-- Start TEXT SECTION --

On Wed, Jun 5, 2013 at 4:06 PM, Teresa Johnson <tejohnson@google.com> wrote:
> On Wed, May 29, 2013 at 7:57 AM, Teresa Johnson <tejohnson@google.com> wrote:
>> On Thu, May 23, 2013 at 6:18 AM, Teresa Johnson <tejohnson@google.com> wrote:
>>> On Wed, May 22, 2013 at 2:05 PM, Teresa Johnson <tejohnson@google.com> wrote:
>>>> Revised patch included below. The spacing of my pasted in patch text
>>>> looks funky again, let me know if you want the patch as an attachment
>>>> instead.
>>>>
>>>> I addressed all of Steven's comments, except for the suggestion to use
>>>> gcc_assert
>>>> instead of error() in verify_hot_cold_block_grouping() to keep this consistent
>>>> with the rest of the verify_flow_info subroutines (let me know if this is ok).
>>>
>>> I fixed this issue too, which was actually in
>>> insert_section_boundary_note(), so that it gcc_asserts more
>>> efficiently as suggested. Retested, latest patch below.
>>>
>>> Honza, would you be able to review the patch?
>>
>> Ping. Still needs a global maintainer to review and approve.
>
> Ping.

This is ok.  Please watch for fallout!

Thanks,
Richard.

> Thanks!
> Teresa
>
>>
>> Also, I submitted a PR for the debug range issue:
>> http://gcc.gnu.org/bugzilla/show_bug.cgi?id=57451
>>
>> Thanks!
>> Teresa
>>
>>>
>>> Thanks!
>>> Teresa
>>>
>>>>
>>>> The other main changes:
>>>> (1) Added several test cases (cloned from the torture subdirectories,
>>>> where I manually
>>>> built/ran with FDO and -freorder-blocks-and-partition with both the
>>>> current trunk and
>>>> my fixed trunk compiler, and was able to expose some failures I fixed.

-- End TEXT SECTION --

EXERCISE REQUIREMENTS>
[1] From the patch review thread, reproduce the passage from "On Wed, Jun" to "this is ok).".
[2] List every date that appears in the header lines of the patch review thread that end in "wrote:".

-- Start RECORDED DATA --

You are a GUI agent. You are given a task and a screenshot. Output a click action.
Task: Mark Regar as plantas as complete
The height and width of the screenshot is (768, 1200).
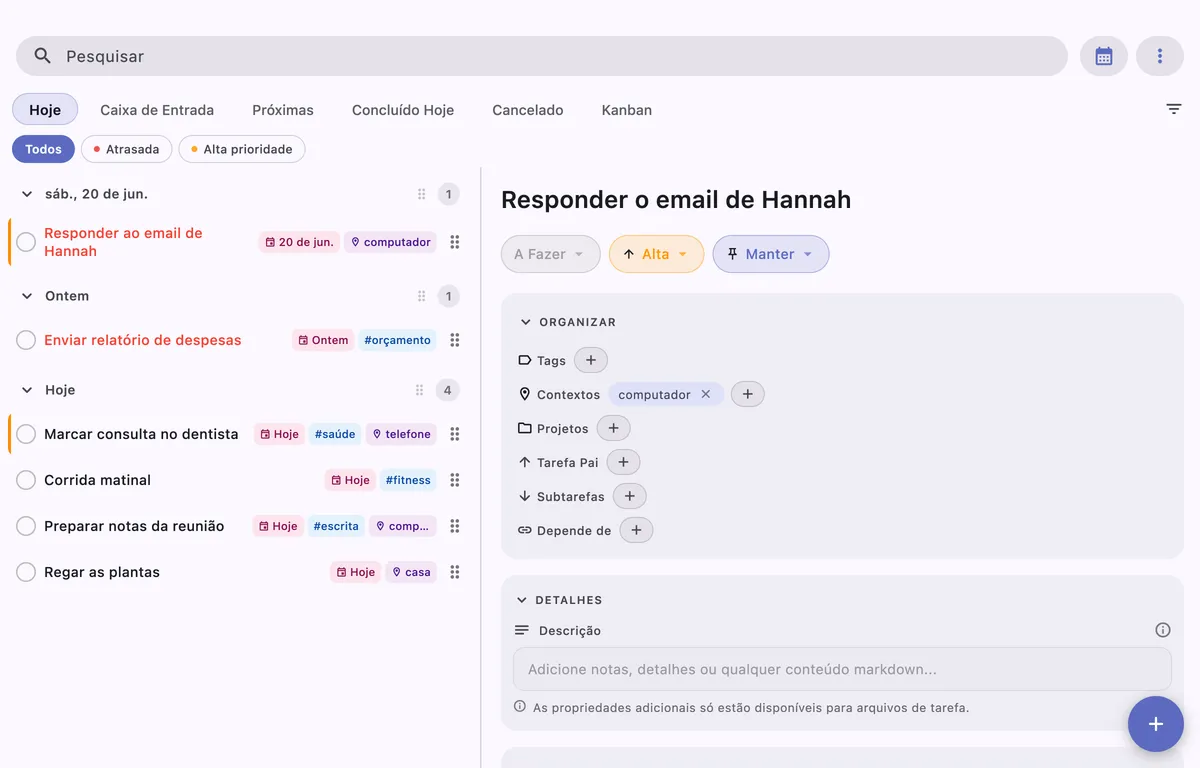point(26,572)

-- End RECORDED DATA --

FULL ANSWERS>
[1]
On Wed, Jun 5, 2013 at 4:06 PM, Teresa Johnson <tejohnson@google.com> wrote:
> On Wed, May 29, 2013 at 7:57 AM, Teresa Johnson <tejohnson@google.com> wrote:
>> On Thu, May 23, 2013 at 6:18 AM, Teresa Johnson <tejohnson@google.com> wrote:
>>> On Wed, May 22, 2013 at 2:05 PM, Teresa Johnson <tejohnson@google.com> wrote:
>>>> Revised patch included below. The spacing of my pasted in patch text
>>>> looks funky again, let me know if you want the patch as an attachment
>>>> instead.
>>>>
>>>> I addressed all of Steven's comments, except for the suggestion to use
>>>> gcc_assert
>>>> instead of error() in verify_hot_cold_block_grouping() to keep this consistent
>>>> with the rest of the verify_flow_info subroutines (let me know if this is ok).

[2]
Wed, Jun 5, 2013
Wed, May 29, 2013
Thu, May 23, 2013
Wed, May 22, 2013